Excerpts from a dataset
###

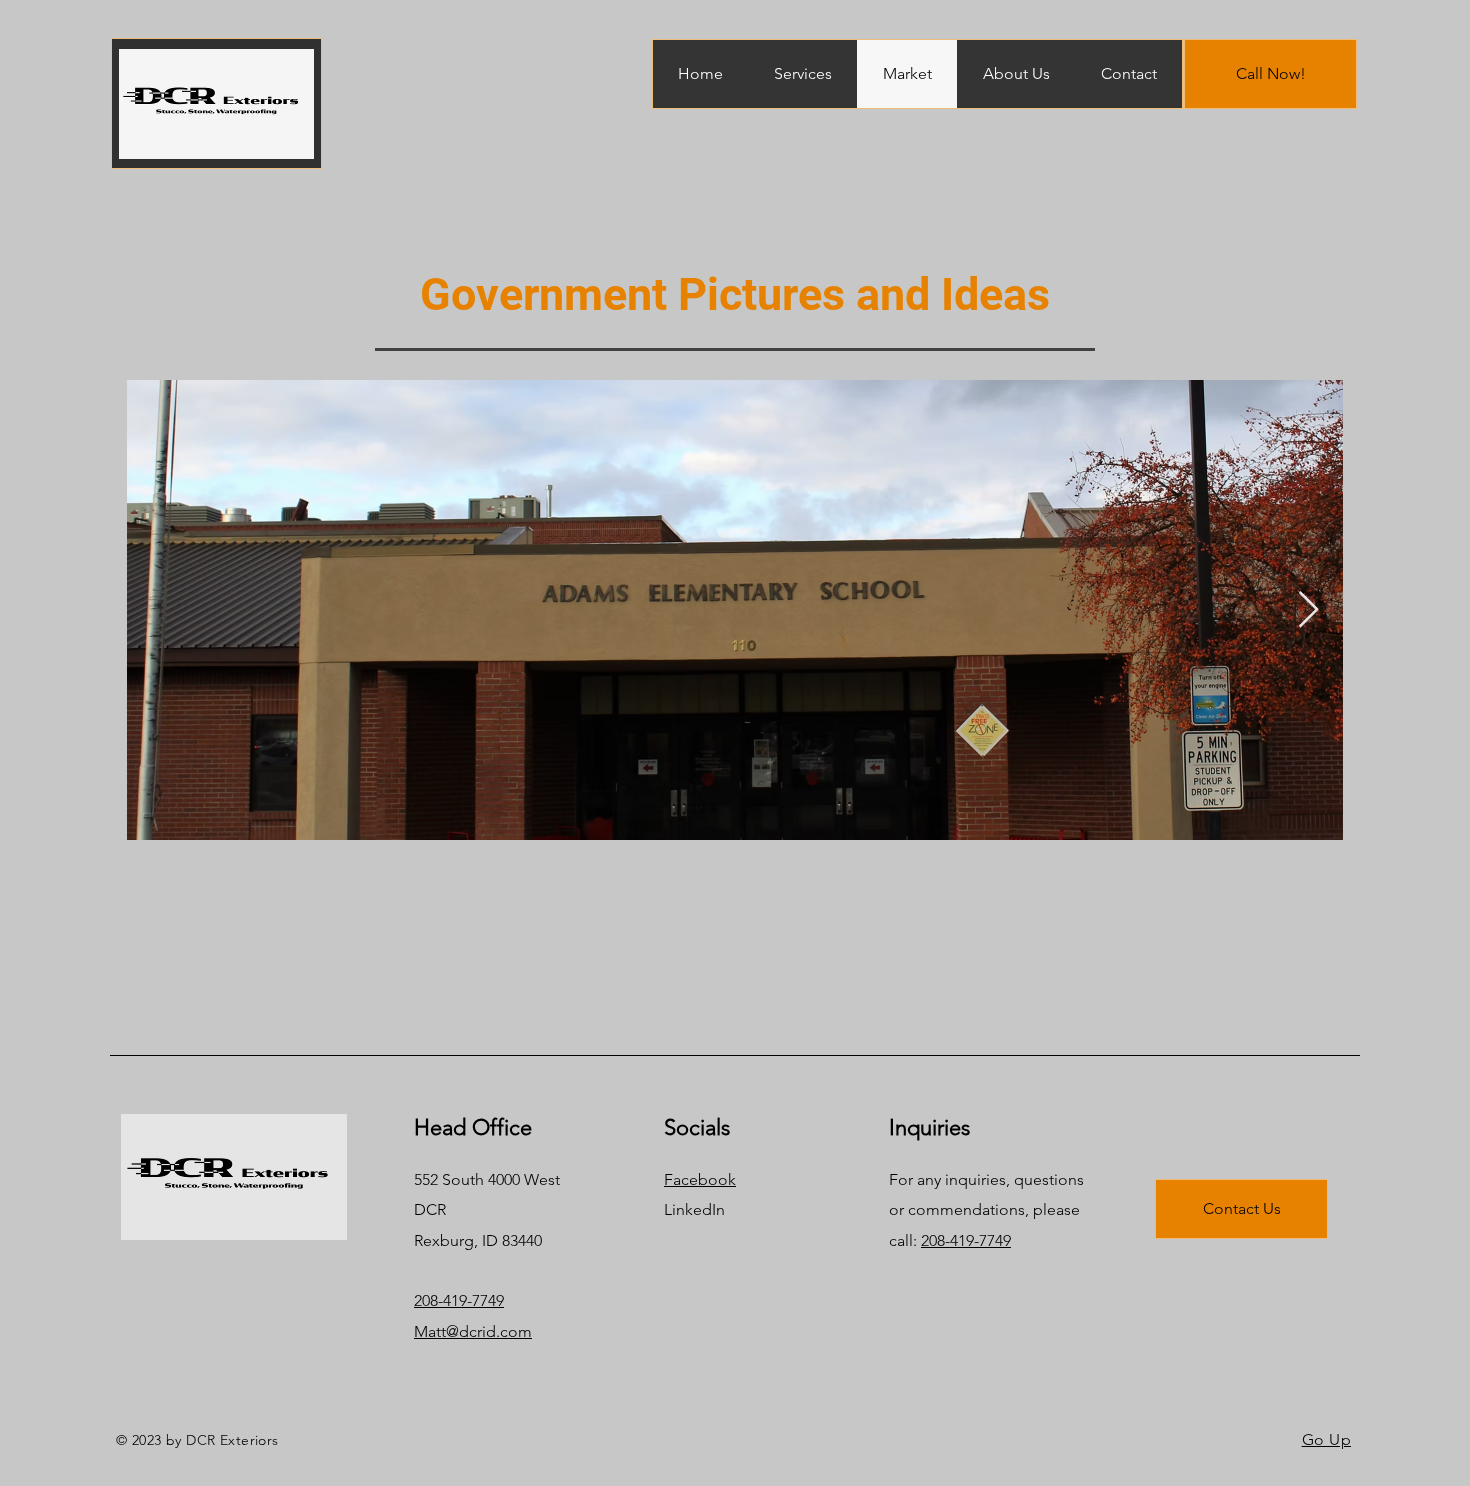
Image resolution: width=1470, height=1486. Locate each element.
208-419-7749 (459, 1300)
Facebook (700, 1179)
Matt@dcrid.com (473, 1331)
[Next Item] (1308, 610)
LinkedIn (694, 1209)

###

▸ **Exercise objective**
Could you set down every record above word for word, leaving out the pictures?

▸ **Solution below**
Image resolution: width=1470, height=1486. Locate each element.
208-419-7749 (459, 1300)
Facebook (700, 1179)
Matt@dcrid.com (473, 1331)
[Next Item] (1308, 610)
LinkedIn (694, 1209)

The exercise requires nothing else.